With a land mass larger than several New England states, the park remains the largest publicly protected area in the contiguous United States. The sprawling 6.1 million acre preserve — 2.6 million acres of which is owned by the state — has offered outdoor recreation, work and inspiration to residents and visitors.
But with the ongoing fiscal woes of the state and its localities, at least one town supervisor in the preserve is suggesting this should change. Charlie Harrington, the supervisor of the small Essex County town of Crown Point, proposes devising a method to charge hikers a nominal fee for using public trails.
The Republican pitched the idea during a meeting of the Essex County Board of Supervisors this week. With the county facing yet another tough budget year, Harrington suggested the state look into using modern technology to generate fee revenue.
“It’s just an idea and a thought,” he said Friday, acknowledging the idea was met with little support from his fellow supervisors. “Certainly, the state is always looking for tax money and this might be a possible avenue they’d like to explore. ”
Fees are certainly nothing new for outdoor activities throughout the state. Some state boat launches charge for parking, while both hunters and fishermen are assessed license fees.
The notion of charging to use the trailheads is one that hasn’t been discussed in any depth, partially because the concept is very unpopular. And more specifically, the state has a mandate to keep the Adirondack Park free.
State conservation law specifically indicates the park will remain free for the enjoyment of the public. And absent legislative action, DEC spokeswoman Lisa King doesn’t anticipate any changes to the law.
“DEC is not considering imposing a fee on hikers,” she stated in an email Friday. “State law is clear that access should be free to the public.”
Even if state legislators did raise the issue, they’re not likely to get much support from constituents living in the Adirondacks. Michael Consuelo, the executive director of the Lake George Chamber of Commerce, said he couldn’t envision having to pay any fee to hike Prospect Mountain, a popular trail that connects to the village.
“Boy, I feel it’d be a shame to tell people they’d have to pay to see this foliage,” he said Friday.
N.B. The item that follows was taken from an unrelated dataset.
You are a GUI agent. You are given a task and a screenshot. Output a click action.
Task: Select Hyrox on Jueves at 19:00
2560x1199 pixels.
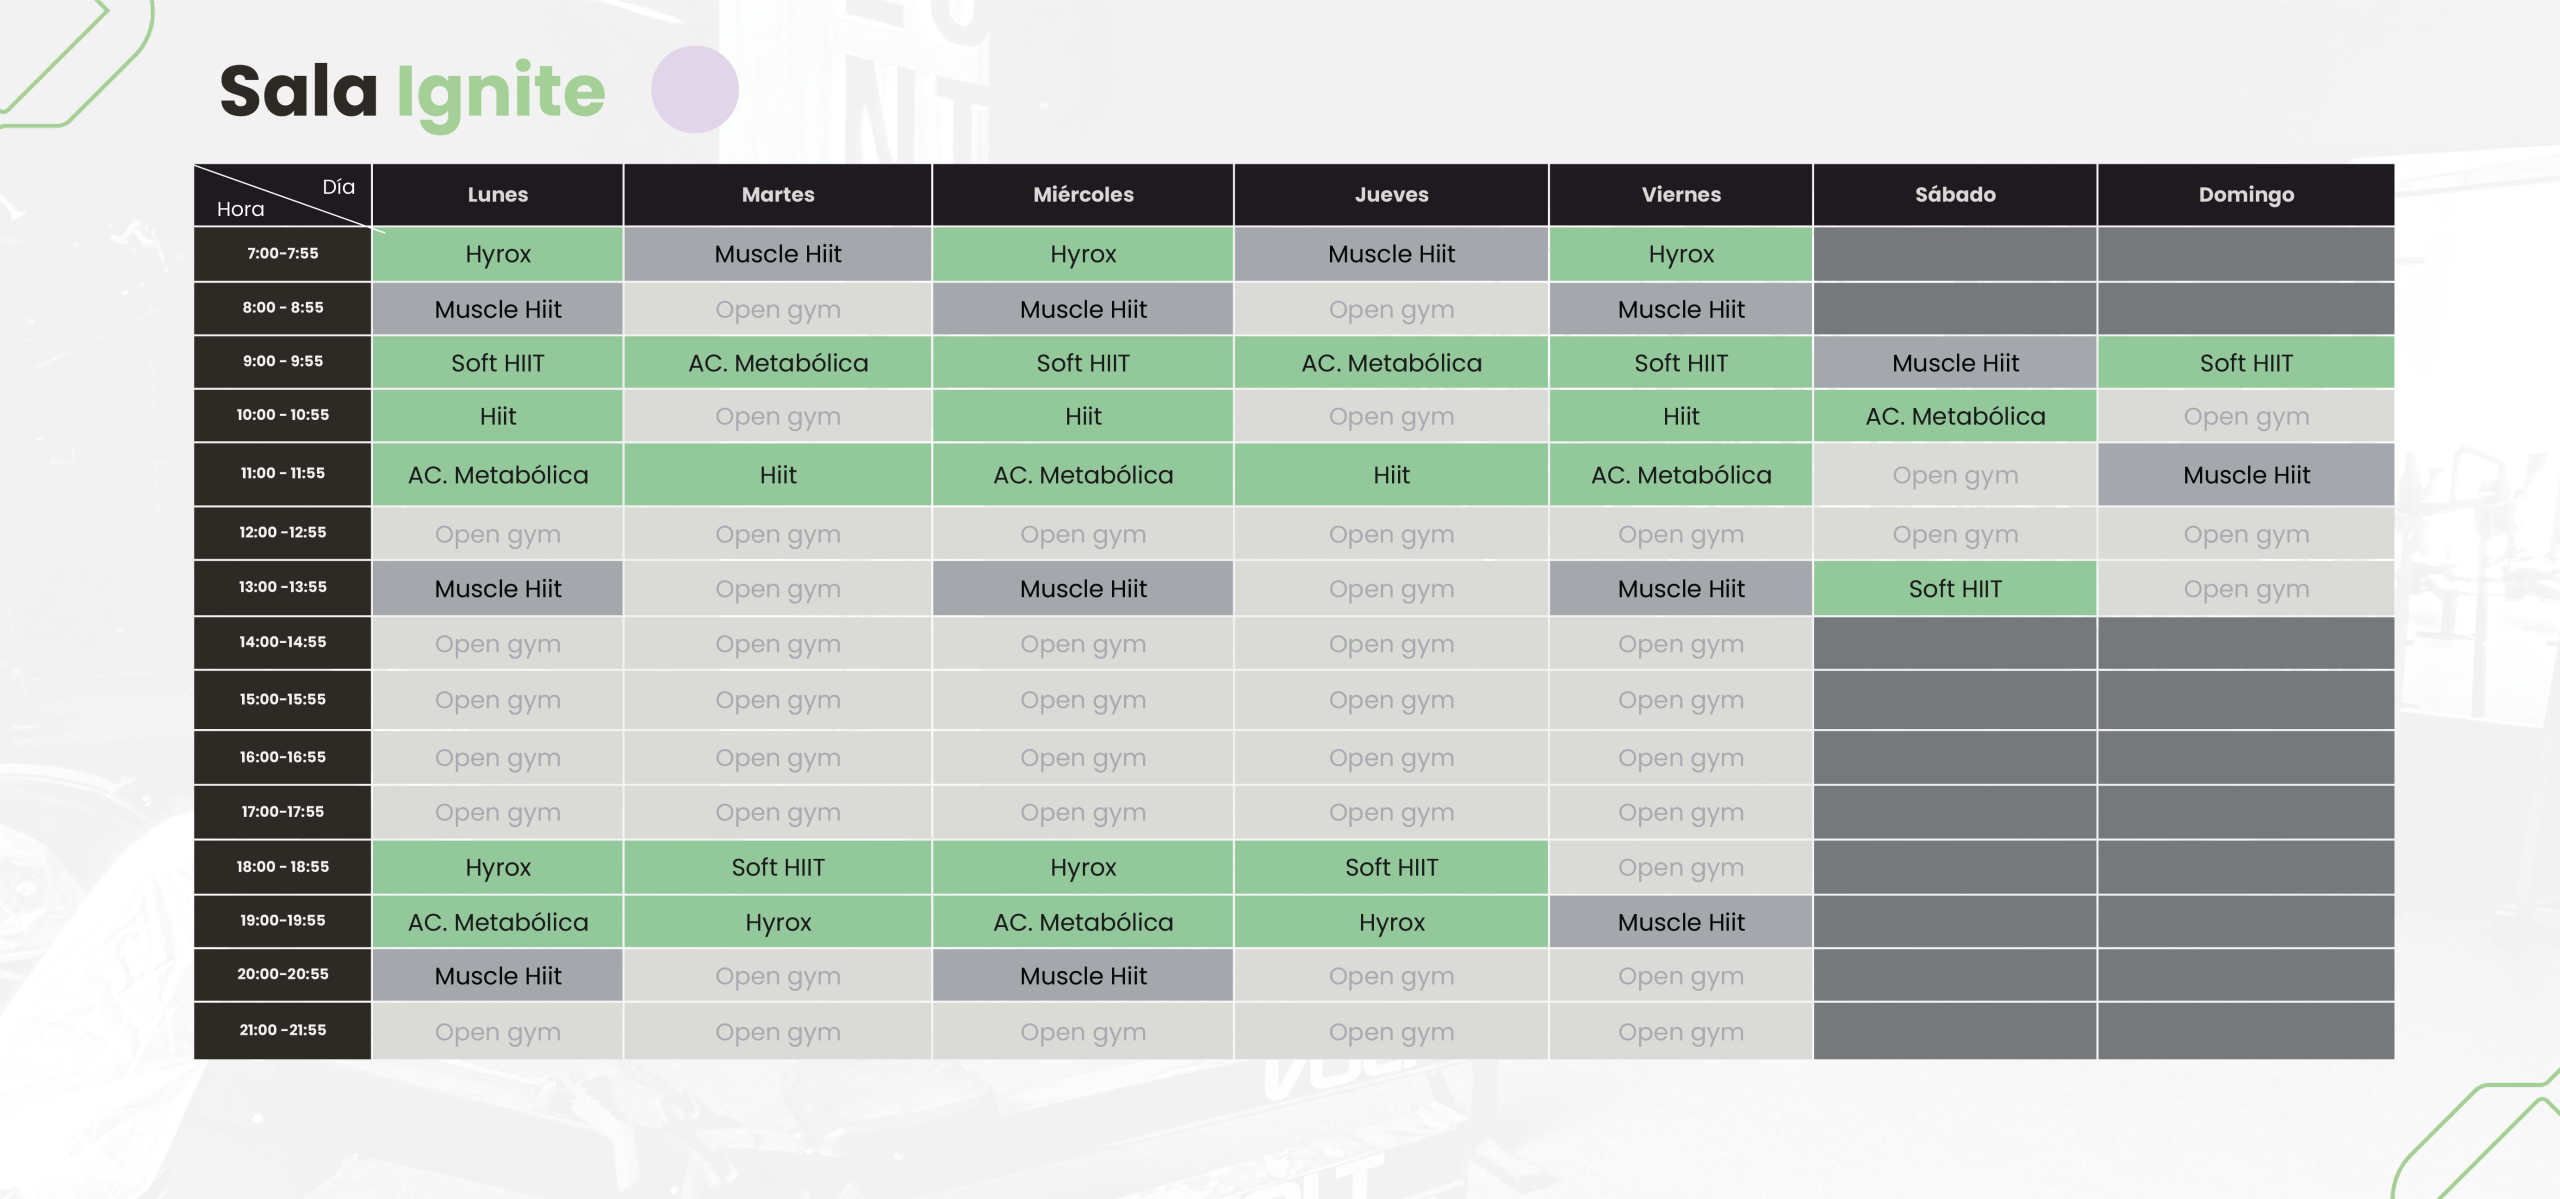click(1391, 922)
Consuelo also sees the trails as an economic driver for many Adirondack communities. He said the crowds the public trail heads draw throughout the year ultimately spend money in the surrounding businesses.
“I don’t think it’s a good idea,” he said.
Neil Woodworth, the executive director of the Adirondack Mountain Club, echoed this skepticism. He said many hikers in the Adirondacks already contribute more than their fair share to protect the park system.
“Our members pay not only significant amounts of property tax, but also they contribute thousands of hours a year of voluntary trail work,” he said.
Woodworth also questioned the logistics of charging hikers, especially since the preserve is a patchwork of public and private lands. He said charging only the people who live outside the park wouldn’t be fair, but assessing a fee to the people who support the preserve seems wrong.
“Just who would you charge?” he asked. “Everybody in the Adirondacks who walks in their backyard?”
Harrington said he didn’t intend to stir ire with his proposal and reiterated that he doesn’t believe it will go very far — especially given the outpouring of negative comments he’s gotten since mentioning it. Still, he believes the discussion he’s started is one that could help generate ideas and perhaps one that will help lower the tax burden many residents in the Adirondack Park are facing.
“I guess I’ve opened up somewhat of a Pandora’s box,” he said. “Its just something we should explore.”